The landmark authorization signals the Mexican government will likely grant similar licenses to more FinTech companies in the coming months.
Nearly two years after the Mexican government enacted its Financial Technology Institutions Law (FinTech Law), the Mexican National Banking and Securities Commission (CNBV) issued its first license on January 22, 2020. The license authorizes NVIO Pagos México, an affiliate of Bitso, a cryptocurrency market, to operate as a financial technology institution under the new law. This landmark authorization signals that the government will likely grant similar licenses to more FinTech companies in the coming months. At least 85 entities have filed license applications with the CNBV, creating more opportunities for investors to leverage the potential of Mexico’s FinTech market within a regulated environment.
Mexico became the first Latin American country to put specific and comprehensive regulation of the financial technology sector in place when it enacted its FinTech Law in March 2018, prompting a positive reaction among investors and FinTech companies with established business models. As with new regulation in any industry, however, certain participants — specifically the majority of FinTech startups — raised questions about how the government would approach implementation and enforcement.

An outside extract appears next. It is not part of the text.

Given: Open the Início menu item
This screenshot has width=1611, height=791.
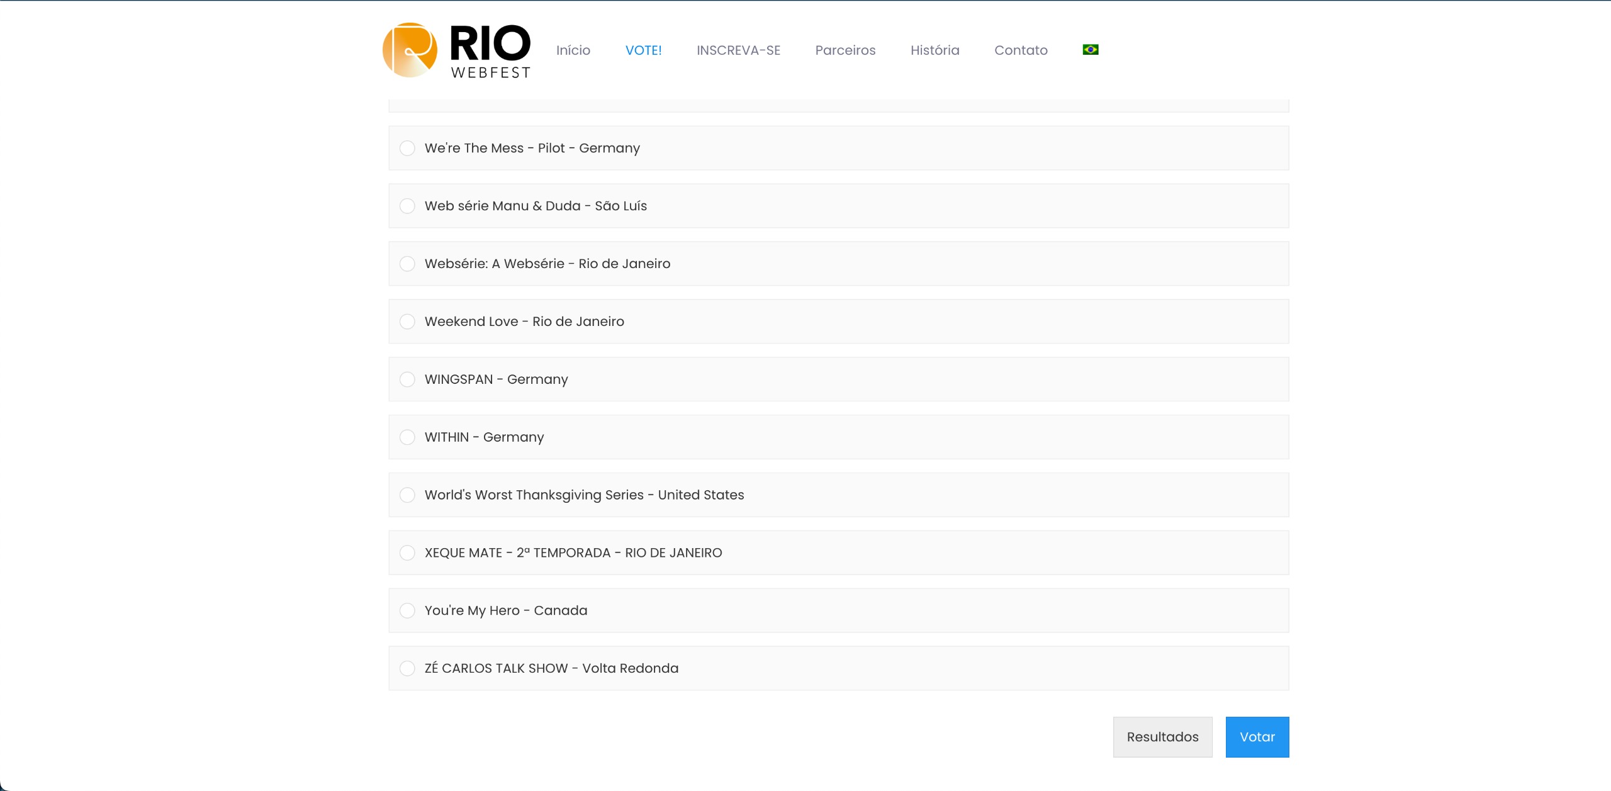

At a high level, the FinTech Law subjects FinTech companies to similar regulatory and supervisory requirements as those applicable to banks and other financial institutions in Mexico, including the supervisory oversight of the CNBV. In addition to obtaining a license to do business, authorized FinTech companies are required to comply with minimum capital and reporting and disclosure requirements as well as restrictions on transfers of funds with certain non-Mexican financial institutions. The new law also creates a sandbox regime for FinTech startups of up to two years that allows them to operate under a temporary license without having to comply with all of the regulatory requirements at once. As a result, new entities that serve a small number of customers can test innovative technologies. Although the FinTech Law also regulates crowdfunding, e-money institutions, and virtual assets such as cryptocurrencies used by financial technology institutions and banks, other sectors such as retail or enterprise financial management and insurtech are carved out from the new law’s regulatory regime.

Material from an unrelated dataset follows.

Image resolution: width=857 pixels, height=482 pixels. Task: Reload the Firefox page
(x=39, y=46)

These developments arise against the backdrop of a Mexican economy currently facing a number of challenges, including a slight economic contraction in 2019 (the first since 2009, according to the Mexican national statistics office (INEGI)) and various controversial decisions by the new Mexican presidential administration that have increased uncertainty among domestic and international investors. But there are also opportunities. Despite the fact that Mexico’s economy is the world’s 15th largest, according to the International Monetary Fund, a 2018 survey by INEGI and the CNBV revealed that 32% of the Mexican population does not have a bank account and only 24.6% owns a credit card. As a result, Mexico is an attractive growth target for the FinTech industry, and the regulatory developments in the sector promise to establish Mexico as a FinTech leader in the region.
Investors seem to be betting accordingly. The Association for Private Capital Investment in Latin America reported that venture capital firms invested nearly US$700 million in more than 160 deals in the Latin American FinTech sector during 2017-2018, and Finnovating reported growth in 2019 of more than 180% in investments made in FinTech companies across Latin America.
Mexico’s FinTech Law aims to promote customer protection, market integrity, and robust growth in the sector by providing legal and regulatory certainty without limiting innovation — a balance that will be no small feat if regulators can achieve it. And while bumps along the way are to be expected, the move is a bold step toward enhancing financial inclusion and economic growth in Mexico in a way that is likely to create opportunities for domestic and international companies, investors, and other market actors to continue participating in Mexico’s thriving financial technology ecosystem.